The BIA specifically requested friend-of-the-court participants address the question of whether in determining if an offense constitutes an aggravated felony under the INA, must false statements be “material” in order to find that the statute “involves deceit.” FAIR advised the BIA to not include materiality as a requirement for convictions that “involve deceit” as the plain language of the INA provision defining an “aggravated felony” includes no such requirement.

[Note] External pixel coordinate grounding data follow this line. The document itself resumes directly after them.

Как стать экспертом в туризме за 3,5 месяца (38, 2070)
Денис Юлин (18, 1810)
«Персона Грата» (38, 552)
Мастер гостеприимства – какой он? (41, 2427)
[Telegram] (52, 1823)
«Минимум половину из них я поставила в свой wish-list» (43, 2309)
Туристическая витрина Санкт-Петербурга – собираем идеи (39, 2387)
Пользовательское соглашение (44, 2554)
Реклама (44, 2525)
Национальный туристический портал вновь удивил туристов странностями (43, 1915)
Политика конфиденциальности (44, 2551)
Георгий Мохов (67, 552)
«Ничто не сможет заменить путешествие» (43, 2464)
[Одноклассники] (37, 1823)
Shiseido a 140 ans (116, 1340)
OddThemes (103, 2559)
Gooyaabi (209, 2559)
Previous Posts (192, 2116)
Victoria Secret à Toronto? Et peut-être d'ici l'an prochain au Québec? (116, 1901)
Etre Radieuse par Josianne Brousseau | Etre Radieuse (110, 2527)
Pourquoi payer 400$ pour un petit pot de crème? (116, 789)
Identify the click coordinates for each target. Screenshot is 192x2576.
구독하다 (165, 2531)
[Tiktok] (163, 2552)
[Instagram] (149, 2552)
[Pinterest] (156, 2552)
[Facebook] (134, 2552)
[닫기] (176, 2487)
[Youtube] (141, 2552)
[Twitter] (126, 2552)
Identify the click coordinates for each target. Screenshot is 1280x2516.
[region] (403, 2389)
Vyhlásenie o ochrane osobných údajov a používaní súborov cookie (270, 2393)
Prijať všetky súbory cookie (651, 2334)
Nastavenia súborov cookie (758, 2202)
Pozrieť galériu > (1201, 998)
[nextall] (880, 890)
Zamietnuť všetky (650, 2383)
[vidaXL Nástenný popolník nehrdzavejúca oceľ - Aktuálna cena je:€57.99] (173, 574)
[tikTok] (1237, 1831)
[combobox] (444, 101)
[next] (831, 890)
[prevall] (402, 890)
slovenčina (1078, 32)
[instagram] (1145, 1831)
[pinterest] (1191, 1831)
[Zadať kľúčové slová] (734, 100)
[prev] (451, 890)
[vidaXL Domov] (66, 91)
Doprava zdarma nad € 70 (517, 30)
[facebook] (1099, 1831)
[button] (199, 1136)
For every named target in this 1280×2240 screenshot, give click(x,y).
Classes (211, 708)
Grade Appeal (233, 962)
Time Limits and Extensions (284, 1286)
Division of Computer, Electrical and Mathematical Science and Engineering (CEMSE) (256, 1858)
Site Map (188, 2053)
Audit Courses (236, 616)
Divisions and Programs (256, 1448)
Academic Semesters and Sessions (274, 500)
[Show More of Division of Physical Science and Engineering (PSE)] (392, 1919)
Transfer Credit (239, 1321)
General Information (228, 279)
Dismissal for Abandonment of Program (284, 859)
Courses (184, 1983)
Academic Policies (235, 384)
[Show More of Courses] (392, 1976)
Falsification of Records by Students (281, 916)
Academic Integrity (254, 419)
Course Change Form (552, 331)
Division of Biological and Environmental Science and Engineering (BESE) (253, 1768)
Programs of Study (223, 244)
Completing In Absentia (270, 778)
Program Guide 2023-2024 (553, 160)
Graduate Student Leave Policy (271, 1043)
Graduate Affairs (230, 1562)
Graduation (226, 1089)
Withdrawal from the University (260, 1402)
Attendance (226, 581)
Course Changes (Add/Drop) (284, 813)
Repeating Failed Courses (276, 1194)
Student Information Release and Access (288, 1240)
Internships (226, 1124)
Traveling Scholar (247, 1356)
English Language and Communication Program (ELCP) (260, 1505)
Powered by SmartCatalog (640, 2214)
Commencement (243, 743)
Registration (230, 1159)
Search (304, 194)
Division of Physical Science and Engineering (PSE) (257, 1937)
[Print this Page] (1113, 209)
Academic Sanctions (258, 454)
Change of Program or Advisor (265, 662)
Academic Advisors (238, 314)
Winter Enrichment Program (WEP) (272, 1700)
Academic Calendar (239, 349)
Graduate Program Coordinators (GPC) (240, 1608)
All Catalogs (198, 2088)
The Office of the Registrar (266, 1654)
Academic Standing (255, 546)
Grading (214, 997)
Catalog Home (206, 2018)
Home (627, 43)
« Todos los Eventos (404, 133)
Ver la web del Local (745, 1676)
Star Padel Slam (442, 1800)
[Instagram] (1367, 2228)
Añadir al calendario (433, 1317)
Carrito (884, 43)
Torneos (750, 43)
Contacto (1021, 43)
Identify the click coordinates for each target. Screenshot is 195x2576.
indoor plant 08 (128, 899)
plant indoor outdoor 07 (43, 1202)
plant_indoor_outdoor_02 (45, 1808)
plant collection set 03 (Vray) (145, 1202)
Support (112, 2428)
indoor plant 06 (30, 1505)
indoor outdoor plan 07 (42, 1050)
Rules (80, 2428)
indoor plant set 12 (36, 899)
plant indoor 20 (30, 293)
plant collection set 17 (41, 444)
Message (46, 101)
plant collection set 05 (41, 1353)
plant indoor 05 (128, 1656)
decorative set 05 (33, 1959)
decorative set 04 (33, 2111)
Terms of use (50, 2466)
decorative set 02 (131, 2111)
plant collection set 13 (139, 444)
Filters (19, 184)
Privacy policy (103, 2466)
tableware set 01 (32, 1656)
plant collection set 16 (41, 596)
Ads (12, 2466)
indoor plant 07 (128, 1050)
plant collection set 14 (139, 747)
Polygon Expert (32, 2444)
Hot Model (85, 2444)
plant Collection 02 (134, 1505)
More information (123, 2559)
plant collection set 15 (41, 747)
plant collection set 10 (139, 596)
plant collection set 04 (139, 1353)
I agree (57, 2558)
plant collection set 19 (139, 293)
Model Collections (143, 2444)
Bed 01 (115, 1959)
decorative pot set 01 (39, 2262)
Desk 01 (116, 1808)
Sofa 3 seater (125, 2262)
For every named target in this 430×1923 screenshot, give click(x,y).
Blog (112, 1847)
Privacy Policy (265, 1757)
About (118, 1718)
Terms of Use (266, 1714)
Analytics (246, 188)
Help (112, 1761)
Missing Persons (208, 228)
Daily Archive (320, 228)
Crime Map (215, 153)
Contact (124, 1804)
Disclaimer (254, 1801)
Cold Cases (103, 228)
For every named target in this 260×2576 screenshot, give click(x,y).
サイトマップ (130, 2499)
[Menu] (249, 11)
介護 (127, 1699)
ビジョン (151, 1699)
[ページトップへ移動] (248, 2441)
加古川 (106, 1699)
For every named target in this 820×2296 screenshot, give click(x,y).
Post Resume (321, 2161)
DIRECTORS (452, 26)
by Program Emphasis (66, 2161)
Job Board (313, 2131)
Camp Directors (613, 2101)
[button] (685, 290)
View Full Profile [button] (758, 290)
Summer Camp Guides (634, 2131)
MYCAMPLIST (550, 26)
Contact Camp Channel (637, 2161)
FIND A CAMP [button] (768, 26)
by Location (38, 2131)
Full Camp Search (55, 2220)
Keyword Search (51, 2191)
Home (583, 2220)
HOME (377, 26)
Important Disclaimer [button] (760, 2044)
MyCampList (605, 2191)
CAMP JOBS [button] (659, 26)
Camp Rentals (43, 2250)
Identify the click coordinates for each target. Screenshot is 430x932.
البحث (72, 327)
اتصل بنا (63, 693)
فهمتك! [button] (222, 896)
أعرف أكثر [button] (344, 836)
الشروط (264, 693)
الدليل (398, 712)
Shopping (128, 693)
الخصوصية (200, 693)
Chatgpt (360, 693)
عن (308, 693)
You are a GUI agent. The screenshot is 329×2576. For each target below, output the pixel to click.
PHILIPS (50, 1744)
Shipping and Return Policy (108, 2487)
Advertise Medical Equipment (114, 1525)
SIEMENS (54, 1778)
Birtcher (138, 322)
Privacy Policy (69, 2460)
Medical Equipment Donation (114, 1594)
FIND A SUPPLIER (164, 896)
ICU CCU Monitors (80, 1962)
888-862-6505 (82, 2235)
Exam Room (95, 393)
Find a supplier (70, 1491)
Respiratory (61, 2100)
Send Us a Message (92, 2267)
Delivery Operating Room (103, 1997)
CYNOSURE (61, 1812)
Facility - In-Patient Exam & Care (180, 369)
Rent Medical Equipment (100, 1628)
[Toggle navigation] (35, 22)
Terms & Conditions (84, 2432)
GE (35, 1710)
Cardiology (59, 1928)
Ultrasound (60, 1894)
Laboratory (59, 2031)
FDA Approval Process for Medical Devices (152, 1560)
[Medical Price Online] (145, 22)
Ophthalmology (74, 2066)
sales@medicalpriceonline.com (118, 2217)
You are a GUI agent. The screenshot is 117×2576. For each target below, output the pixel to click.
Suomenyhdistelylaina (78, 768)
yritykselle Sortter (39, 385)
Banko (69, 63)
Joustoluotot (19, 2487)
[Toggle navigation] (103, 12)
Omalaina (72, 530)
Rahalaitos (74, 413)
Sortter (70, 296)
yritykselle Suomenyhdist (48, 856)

The criminal alien who is seeking to avoid deportation in this case argued that materiality is required by the Supreme Court case Kawashima v. Holder, but he incorrectly analyzed and applied the precedent. The Supreme Court has never read an implicit materiality requirement into the text of the INA’s aggravated felony provision at issue. Instead, the Supreme Court has required that the language, “involves deceit,” to be interpreted using the traditional categorical approach, which requires a court not to look at the underlying facts of the case, but only to the elements of the underlying criminal statute to determine if a conviction constitutes an aggravated felony. The federal criminal statute under which the alien was convicted did not require materiality. What is more, the Third Circuit, whose precedent binds the BIA in the instant case, has not required materiality in defining an aggravated felony.